▶ WHAT NEEDS TO BE DONE
With the pictures removed, reproduce exactly the lines from the one that contains "Task: Click the Hide Details button" through the last line of the entries below.

▶ Stored records
|---|
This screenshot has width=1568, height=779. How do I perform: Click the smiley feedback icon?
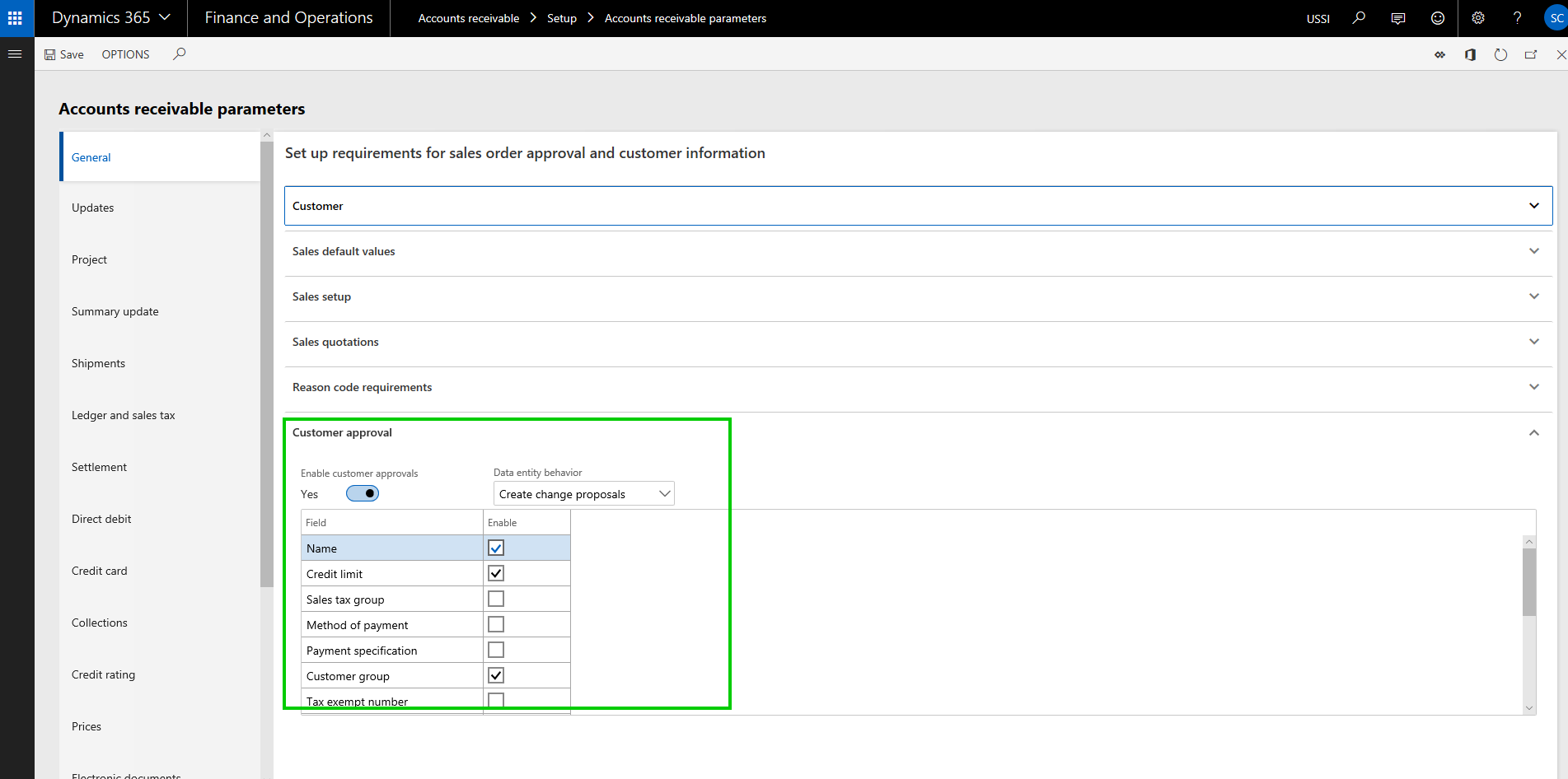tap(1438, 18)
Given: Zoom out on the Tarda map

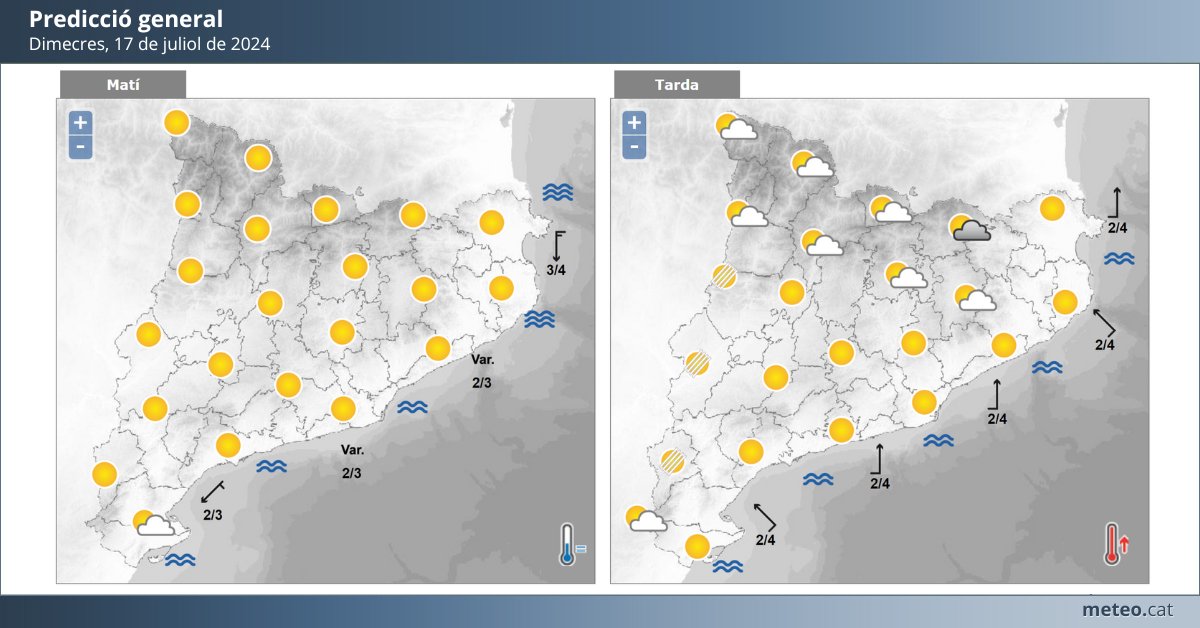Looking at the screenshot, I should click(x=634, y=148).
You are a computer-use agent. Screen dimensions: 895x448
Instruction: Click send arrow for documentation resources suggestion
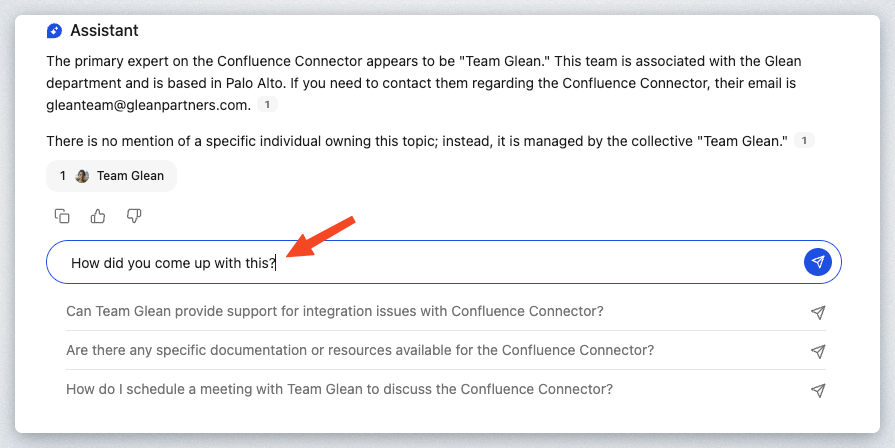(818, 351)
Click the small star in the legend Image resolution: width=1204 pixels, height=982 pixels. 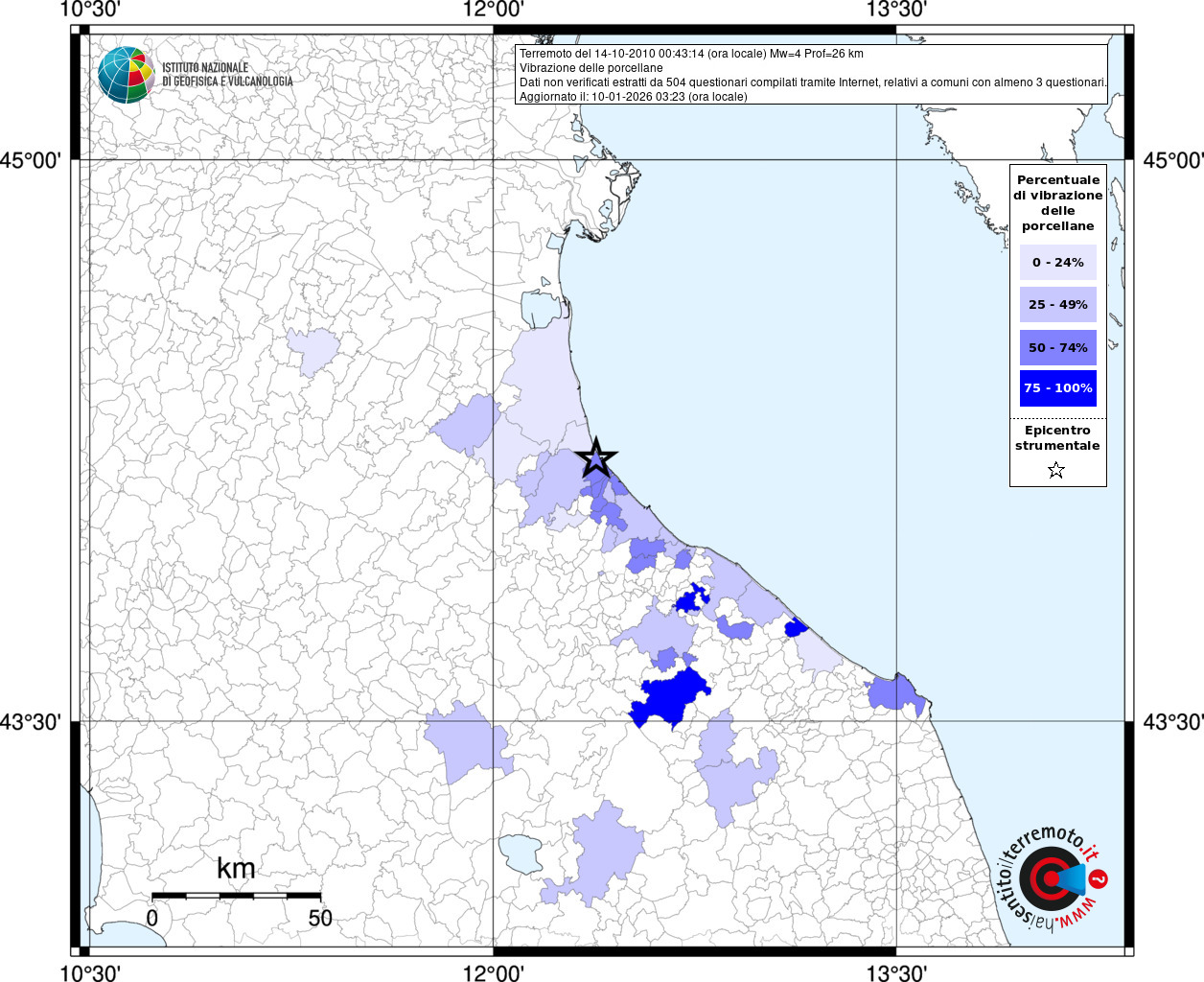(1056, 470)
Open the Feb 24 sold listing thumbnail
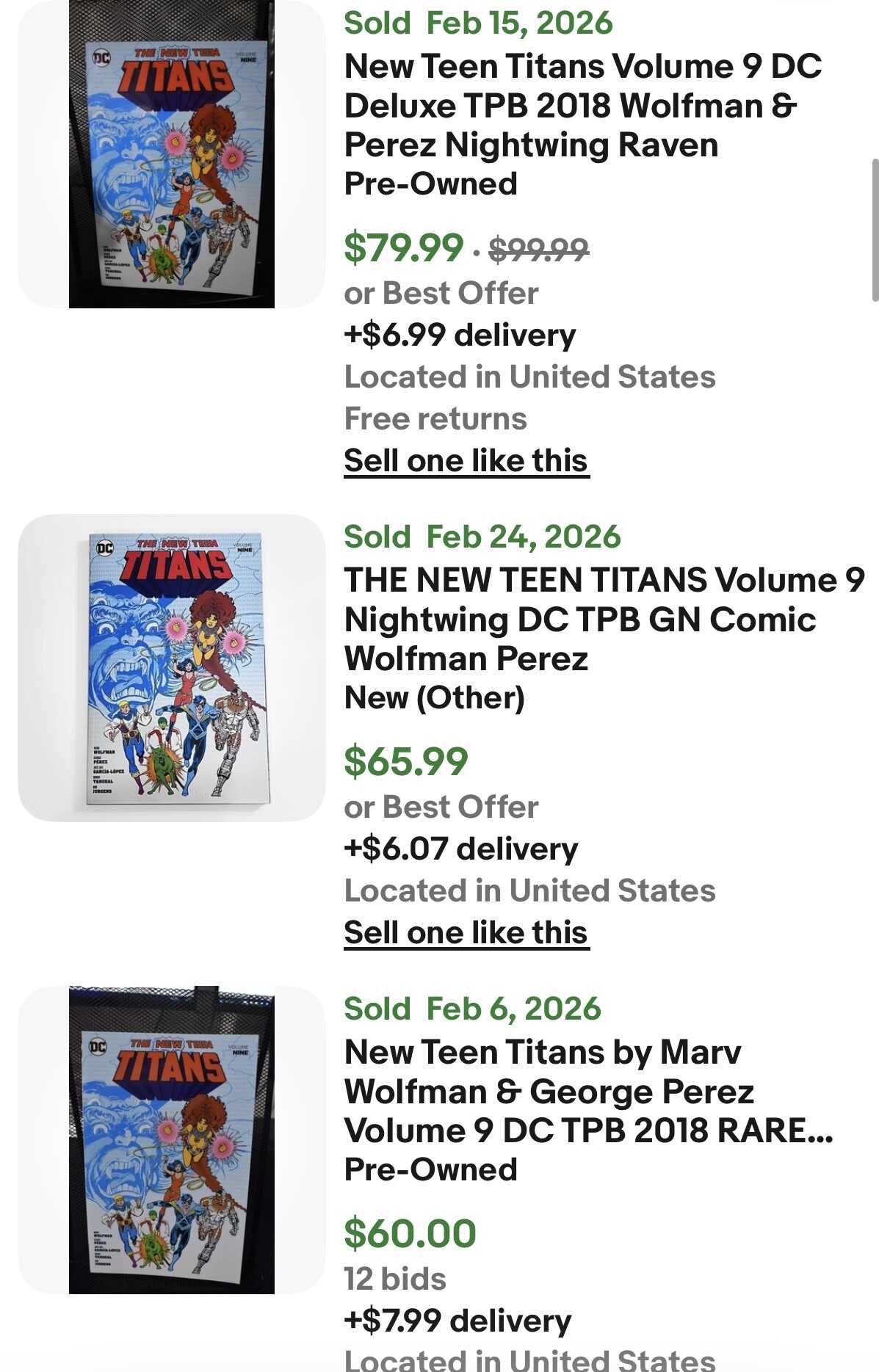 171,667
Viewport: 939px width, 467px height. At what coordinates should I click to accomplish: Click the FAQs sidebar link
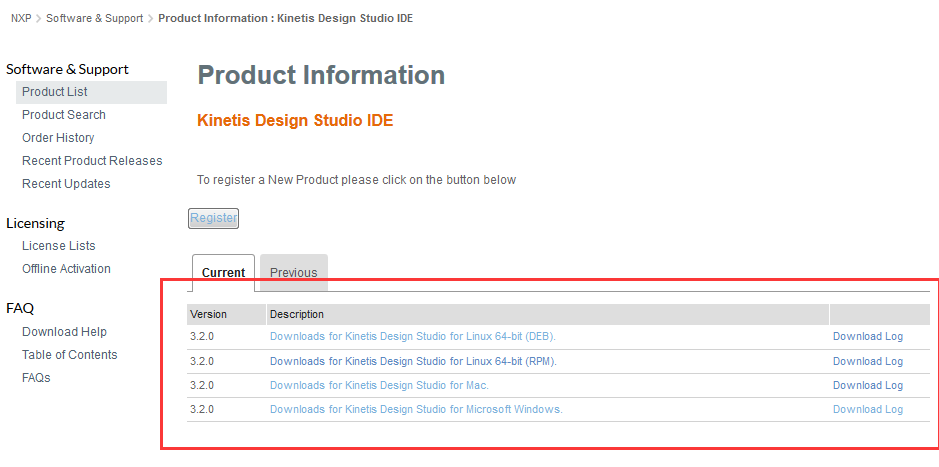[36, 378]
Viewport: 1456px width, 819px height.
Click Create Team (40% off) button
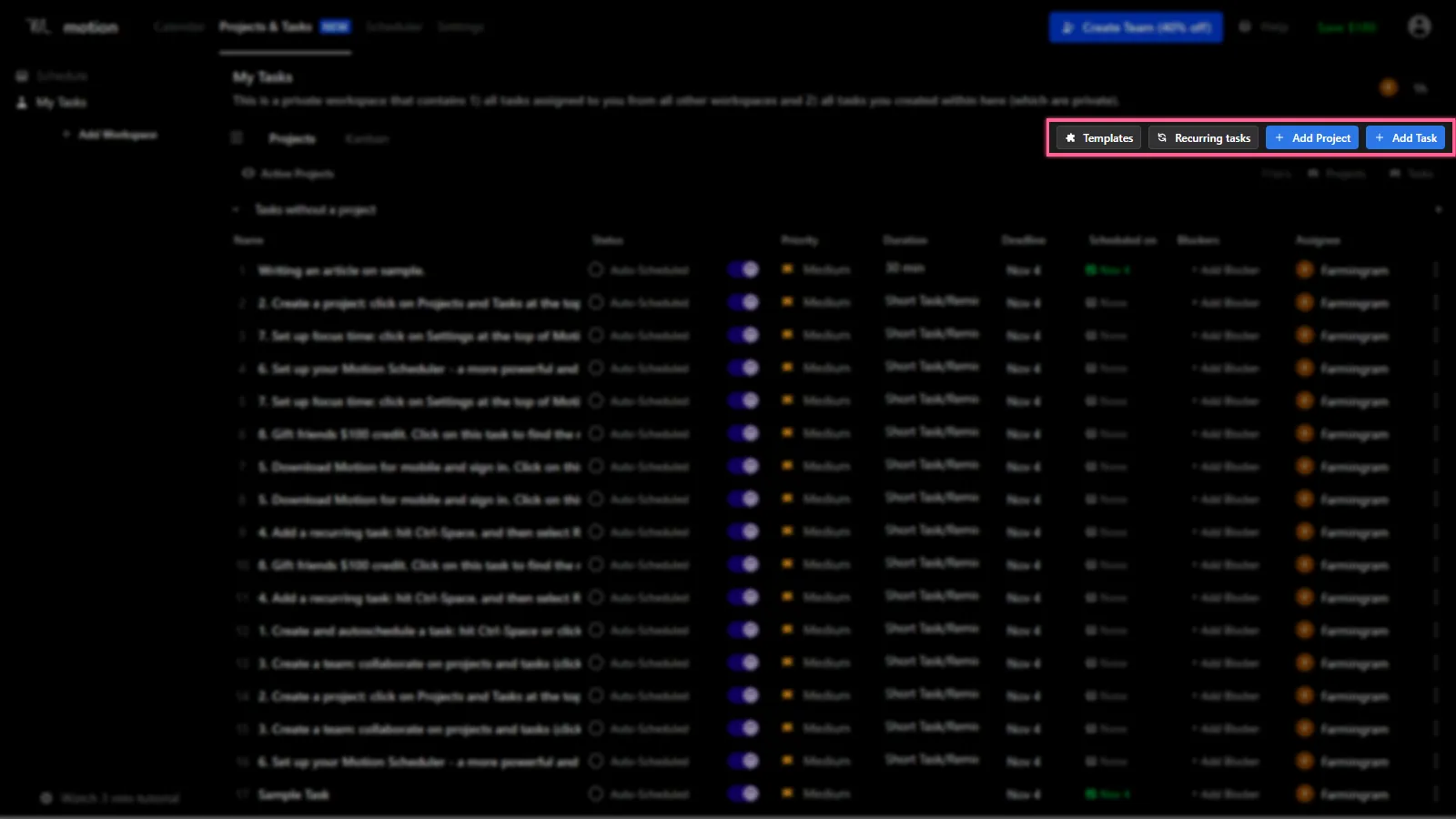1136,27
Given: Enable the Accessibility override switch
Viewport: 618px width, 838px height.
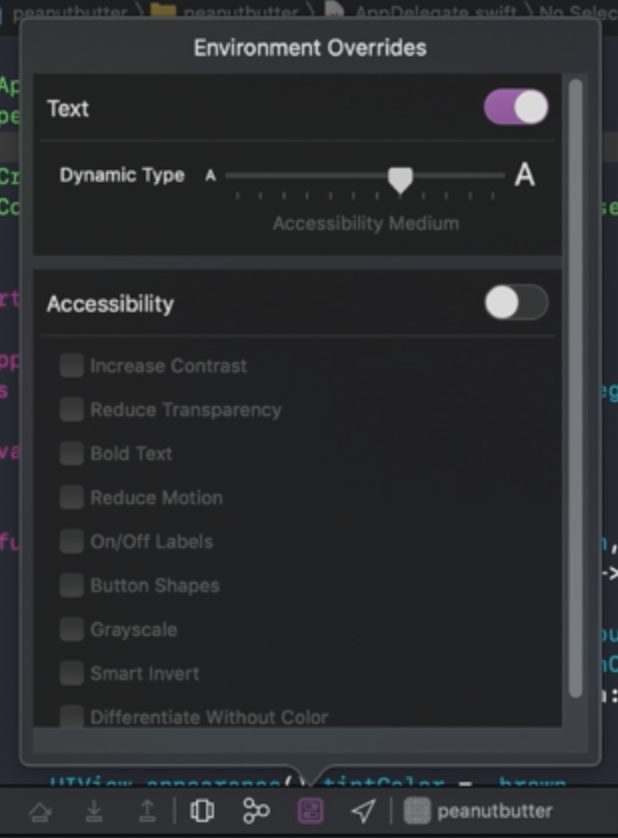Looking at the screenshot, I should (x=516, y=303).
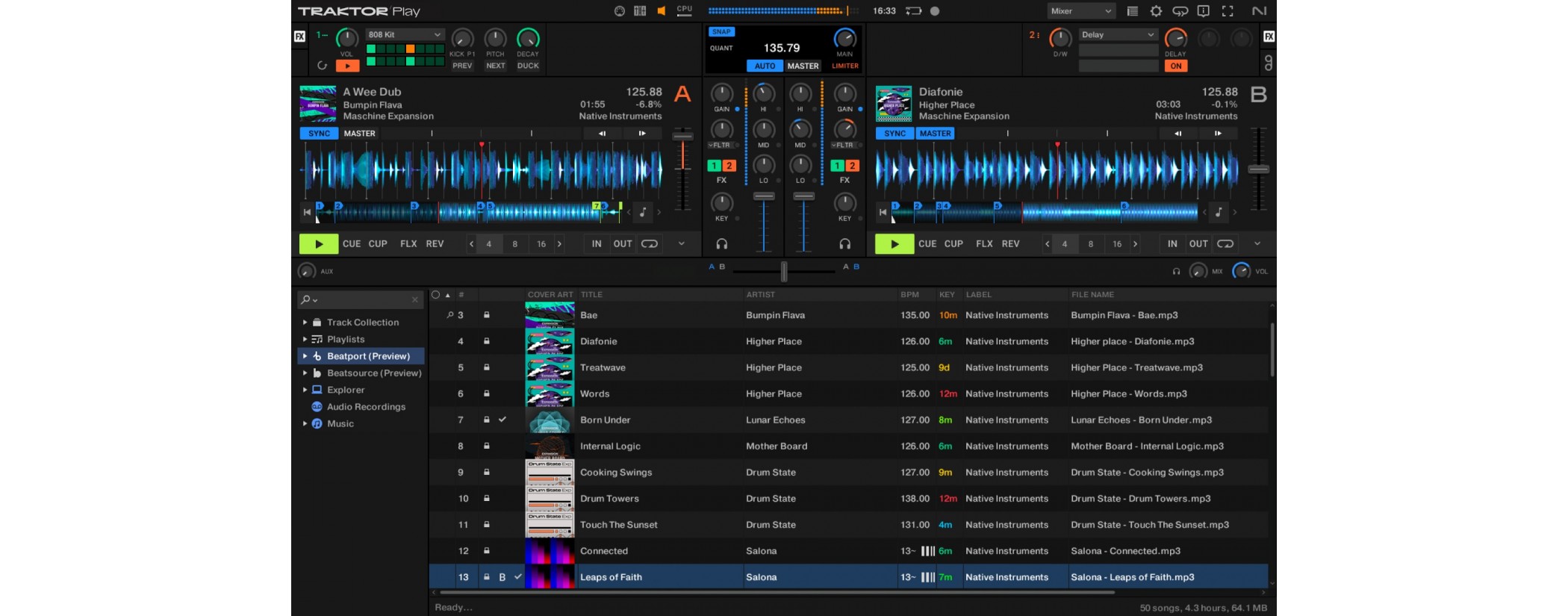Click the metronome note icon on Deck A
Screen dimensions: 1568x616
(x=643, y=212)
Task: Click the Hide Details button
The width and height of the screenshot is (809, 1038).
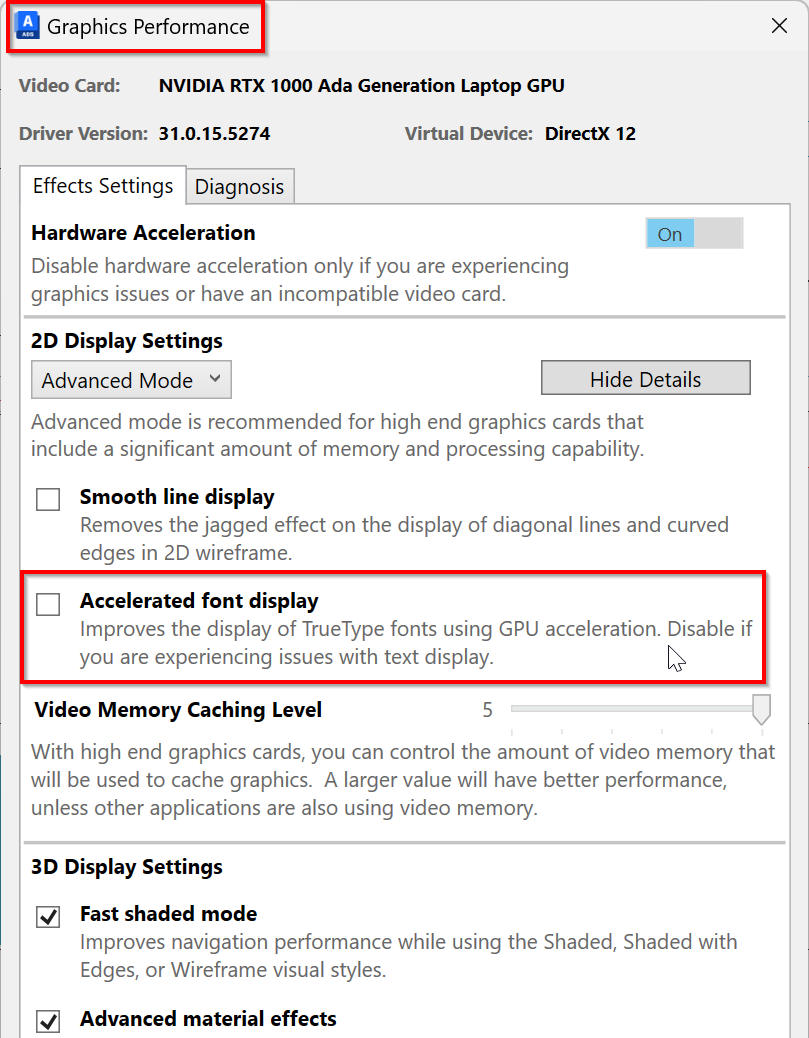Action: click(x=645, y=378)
|---|
▶ RESULT OF THE EXERCISE
Task: Click the Hide Details button
The width and height of the screenshot is (809, 1038).
Action: click(x=645, y=378)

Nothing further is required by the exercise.